Task inputs below:

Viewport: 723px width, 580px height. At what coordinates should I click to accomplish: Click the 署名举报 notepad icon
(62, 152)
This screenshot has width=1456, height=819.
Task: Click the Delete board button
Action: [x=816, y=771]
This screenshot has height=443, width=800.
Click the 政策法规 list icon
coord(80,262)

End of Task inputs.

How to complete this task:
Reproduce all of the material verbatim.

Solution to this task:
Viewport: 723px width, 580px height. At what coordinates should I click to accomplish: Click the 署名举报 notepad icon
(62, 152)
This screenshot has width=1456, height=819.
Task: Click the Delete board button
Action: [x=816, y=771]
This screenshot has height=443, width=800.
Click the 政策法规 list icon
coord(80,262)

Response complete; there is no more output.